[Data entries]
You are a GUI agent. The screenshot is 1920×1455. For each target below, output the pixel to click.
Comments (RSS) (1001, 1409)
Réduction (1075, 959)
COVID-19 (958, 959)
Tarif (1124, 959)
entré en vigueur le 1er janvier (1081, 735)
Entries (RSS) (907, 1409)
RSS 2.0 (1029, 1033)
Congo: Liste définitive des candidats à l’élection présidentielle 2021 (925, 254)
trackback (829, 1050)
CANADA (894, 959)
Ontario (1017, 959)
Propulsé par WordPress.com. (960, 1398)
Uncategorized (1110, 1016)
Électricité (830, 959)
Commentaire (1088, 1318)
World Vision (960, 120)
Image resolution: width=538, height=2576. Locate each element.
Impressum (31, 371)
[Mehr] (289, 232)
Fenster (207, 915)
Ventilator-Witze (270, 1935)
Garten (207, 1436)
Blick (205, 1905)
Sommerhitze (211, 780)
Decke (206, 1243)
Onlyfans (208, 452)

## Problem
Word for word, write out each of the records shown above.

## Completed task
You are a GUI agent. The screenshot is 1920×1455. For each target below, output the pixel to click.
Comments (RSS) (1001, 1409)
Réduction (1075, 959)
COVID-19 (958, 959)
Tarif (1124, 959)
entré en vigueur le 1er janvier (1081, 735)
Entries (RSS) (907, 1409)
RSS 2.0 (1029, 1033)
Congo: Liste définitive des candidats à l’élection présidentielle 2021 (925, 254)
trackback (829, 1050)
CANADA (894, 959)
Ontario (1017, 959)
Propulsé par WordPress.com. (960, 1398)
Uncategorized (1110, 1016)
Électricité (830, 959)
Commentaire (1088, 1318)
World Vision (960, 120)
Image resolution: width=538, height=2576. Locate each element.
Impressum (31, 371)
[Mehr] (289, 232)
Fenster (207, 915)
Ventilator-Witze (270, 1935)
Garten (207, 1436)
Blick (205, 1905)
Sommerhitze (211, 780)
Decke (206, 1243)
Onlyfans (208, 452)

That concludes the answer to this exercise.